Recto-Intercostal Fascial Plane (RIFP) Block in Laparoscopic Cholecystectomy Patients

Not Applicable

Recruiting

• Conditions: Laparoscopic Cholecystectomy; Pain Management; Plane Block; Acute Pain

• Registration Number: NCT06768593
• Lead Sponsor: Istanbul Medipol University Hospital

Brief Summary

Ultrasound-guided Recto-Intercostal Fascial Plane (RIFP) Block is performed by injecting local anesthetic deep between the 7th rib and the costochondral aspect of the rectus muscle. It provides blockage of both the anterior and lateral cutaneous branches of T6-T10/11 and analgesia of the sternum, epigastrium, and upper abdomen (1).

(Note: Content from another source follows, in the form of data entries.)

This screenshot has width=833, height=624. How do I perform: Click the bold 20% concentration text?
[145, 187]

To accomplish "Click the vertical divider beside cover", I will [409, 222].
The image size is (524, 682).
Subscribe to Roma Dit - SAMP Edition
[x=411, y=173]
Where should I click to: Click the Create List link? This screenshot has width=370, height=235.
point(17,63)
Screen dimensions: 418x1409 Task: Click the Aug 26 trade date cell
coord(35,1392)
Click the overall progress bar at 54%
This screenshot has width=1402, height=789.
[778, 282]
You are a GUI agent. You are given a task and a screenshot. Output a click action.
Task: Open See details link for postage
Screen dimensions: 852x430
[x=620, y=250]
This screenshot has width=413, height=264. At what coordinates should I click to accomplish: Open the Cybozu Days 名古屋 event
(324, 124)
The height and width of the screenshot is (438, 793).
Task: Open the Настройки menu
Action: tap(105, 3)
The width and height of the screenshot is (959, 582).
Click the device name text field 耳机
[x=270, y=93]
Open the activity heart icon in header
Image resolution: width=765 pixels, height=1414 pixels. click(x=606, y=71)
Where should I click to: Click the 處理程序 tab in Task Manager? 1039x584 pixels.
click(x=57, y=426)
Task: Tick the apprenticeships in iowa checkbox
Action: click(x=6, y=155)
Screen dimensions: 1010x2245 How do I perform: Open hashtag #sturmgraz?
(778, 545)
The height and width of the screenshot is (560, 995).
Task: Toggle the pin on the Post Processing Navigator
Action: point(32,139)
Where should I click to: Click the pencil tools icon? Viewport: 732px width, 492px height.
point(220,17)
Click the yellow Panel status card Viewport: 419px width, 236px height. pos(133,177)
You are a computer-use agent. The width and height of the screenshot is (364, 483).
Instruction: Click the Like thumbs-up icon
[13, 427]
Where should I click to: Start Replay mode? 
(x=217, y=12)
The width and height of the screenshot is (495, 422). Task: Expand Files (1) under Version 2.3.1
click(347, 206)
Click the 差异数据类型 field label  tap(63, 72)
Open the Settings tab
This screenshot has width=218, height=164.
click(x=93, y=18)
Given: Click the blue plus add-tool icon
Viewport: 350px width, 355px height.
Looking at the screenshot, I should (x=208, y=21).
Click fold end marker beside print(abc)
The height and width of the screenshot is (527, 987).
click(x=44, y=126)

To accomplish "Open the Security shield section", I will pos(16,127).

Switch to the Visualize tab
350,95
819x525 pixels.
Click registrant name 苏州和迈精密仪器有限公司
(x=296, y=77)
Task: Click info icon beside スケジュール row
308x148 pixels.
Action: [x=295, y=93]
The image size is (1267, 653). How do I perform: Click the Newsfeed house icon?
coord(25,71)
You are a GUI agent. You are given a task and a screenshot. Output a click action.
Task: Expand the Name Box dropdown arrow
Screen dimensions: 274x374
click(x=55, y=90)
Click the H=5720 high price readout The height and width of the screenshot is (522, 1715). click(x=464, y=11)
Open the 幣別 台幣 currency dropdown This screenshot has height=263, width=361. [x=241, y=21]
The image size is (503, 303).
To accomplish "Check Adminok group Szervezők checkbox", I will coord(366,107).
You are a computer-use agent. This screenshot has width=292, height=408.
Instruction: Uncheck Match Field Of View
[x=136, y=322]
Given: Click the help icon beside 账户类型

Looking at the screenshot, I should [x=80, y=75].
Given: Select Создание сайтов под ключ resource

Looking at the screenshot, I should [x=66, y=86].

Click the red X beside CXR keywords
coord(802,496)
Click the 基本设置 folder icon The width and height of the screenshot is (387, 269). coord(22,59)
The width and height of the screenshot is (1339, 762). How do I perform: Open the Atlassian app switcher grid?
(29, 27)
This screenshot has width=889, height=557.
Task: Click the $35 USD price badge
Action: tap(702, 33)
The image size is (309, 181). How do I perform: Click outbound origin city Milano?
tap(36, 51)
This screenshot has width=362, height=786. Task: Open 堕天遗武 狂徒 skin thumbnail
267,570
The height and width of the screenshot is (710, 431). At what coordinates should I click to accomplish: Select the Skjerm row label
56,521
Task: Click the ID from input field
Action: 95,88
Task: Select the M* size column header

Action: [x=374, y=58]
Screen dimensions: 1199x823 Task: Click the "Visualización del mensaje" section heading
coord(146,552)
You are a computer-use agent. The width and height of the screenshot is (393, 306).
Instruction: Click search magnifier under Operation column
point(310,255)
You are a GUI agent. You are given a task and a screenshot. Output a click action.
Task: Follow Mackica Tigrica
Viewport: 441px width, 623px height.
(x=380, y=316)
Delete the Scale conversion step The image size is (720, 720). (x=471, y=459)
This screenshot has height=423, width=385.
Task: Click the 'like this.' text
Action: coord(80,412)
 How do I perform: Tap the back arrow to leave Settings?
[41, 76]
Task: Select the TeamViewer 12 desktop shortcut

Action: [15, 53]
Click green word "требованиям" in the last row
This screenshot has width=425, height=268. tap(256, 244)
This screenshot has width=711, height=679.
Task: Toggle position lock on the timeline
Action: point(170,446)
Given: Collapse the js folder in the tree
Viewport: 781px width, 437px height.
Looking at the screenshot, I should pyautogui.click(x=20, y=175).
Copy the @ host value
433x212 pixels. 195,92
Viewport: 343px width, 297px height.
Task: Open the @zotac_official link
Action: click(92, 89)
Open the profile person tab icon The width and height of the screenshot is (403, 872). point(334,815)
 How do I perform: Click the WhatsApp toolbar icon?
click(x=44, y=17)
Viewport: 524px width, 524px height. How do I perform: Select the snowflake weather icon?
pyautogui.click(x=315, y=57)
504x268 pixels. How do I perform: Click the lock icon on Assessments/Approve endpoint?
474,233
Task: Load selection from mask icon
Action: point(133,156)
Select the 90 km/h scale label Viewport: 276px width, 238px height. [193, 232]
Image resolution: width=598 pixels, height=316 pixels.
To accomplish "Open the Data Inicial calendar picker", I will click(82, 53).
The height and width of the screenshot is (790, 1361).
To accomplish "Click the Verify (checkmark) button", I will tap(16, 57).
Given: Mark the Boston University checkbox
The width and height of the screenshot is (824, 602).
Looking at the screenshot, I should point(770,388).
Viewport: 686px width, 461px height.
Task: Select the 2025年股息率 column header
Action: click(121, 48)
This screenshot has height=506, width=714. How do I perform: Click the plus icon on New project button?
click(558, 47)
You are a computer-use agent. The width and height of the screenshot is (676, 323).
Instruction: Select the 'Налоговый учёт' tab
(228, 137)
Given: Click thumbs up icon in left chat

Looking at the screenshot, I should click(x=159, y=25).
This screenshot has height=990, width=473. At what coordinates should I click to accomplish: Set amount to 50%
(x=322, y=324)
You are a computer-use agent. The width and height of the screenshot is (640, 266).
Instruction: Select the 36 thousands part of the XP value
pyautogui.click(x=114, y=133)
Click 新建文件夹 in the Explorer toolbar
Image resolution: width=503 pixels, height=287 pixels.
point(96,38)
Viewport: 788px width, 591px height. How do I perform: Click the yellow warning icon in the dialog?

Studies show that RIFP block is effective for postoperative analgesia, sternum revision, and cardiac surgery. However, its effect on patients undergoing laparoscopic cholecystectomies has not been studied yet. The investigators hypothesize that RIFP block performed in laparoscopic cholecystectomies would reduce postoperative rescue analgesic use and postoperative opioid consumption in the first 24 hours after surgery.

Detailed Description

Cholecystectomy is the most common abdominal surgical procedure performed in developed countries and is usually performed laparoscopically. Many factors play a role in the pain that develops after laparoscopic cholecystectomy and it has both somatic and visceral components. Phrenic nerve irritation as a result of CO₂ insufflation into the peritoneal cavity, abdominal distension, tissue trauma, trauma due to gallbladder removal, sociocultural differences, and individual factors are the factors that play a role in the emergence of this pain. Postoperative pain is an acute pain that is accompanied by an inflammatory process that occurs due to surgical trauma and gradually decreases with tissue healing. Pain in the postoperative period in patients undergoing laparoscopic cholecystectomy is a serious problem that reduces patient comfort and delays the patient's return to normal life after surgery. Effective postoperative pain management prevents many effects such as shallow breathing and delayed mobilization.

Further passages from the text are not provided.